También Mujica dijo: “No le pidamos al docente que arregle los agujeros que hay en el hogar”.
Sí es labor del Estado, sin embargo, el proteger a las familias. León XIII, al respecto, dice:
“Así, pues, los que gobiernan deber cooperar… haciendo que de la ordenación y administración misma del Estado brote espontáneamente la prosperidad tanto de la sociedad como de los individuos… Ahora bien: lo que más contribuye a la prosperidad de las naciones es la probidad de las costumbres, la recta y ordenada constitución de las familias”.
Debe el Estado pues contribuir a este propósito dándoles a los padres el tiempo para encargarse de sus labores en el hogar. Podría lograrse esto reduciendo la jornada laboral de 48 a 40 horas.
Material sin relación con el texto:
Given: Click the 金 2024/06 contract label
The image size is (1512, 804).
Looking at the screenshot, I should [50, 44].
El descanso para la mayoría sería el sábado y el domingo, el cual ya lo goza la burocracia mexicana. ¿Por qué no el resto de los trabajadores? Los padres tendría así más tiempo para abocarse no sólo a sus familias, sino también para rendir el debido culto a Dios. León XIII dijo al respecto:
“En todo contrato concluido entre patronos y obreros debe contenerse siempre esta condición expresa o tácita: que se provea a uno y otro tipo de descanso, pues no sería honesto pactar lo contrario, ya que a nadie es lícito exigir ni prometer el abandono de las obligaciones que el hombre tiene para con Dios o para consigo mismo”.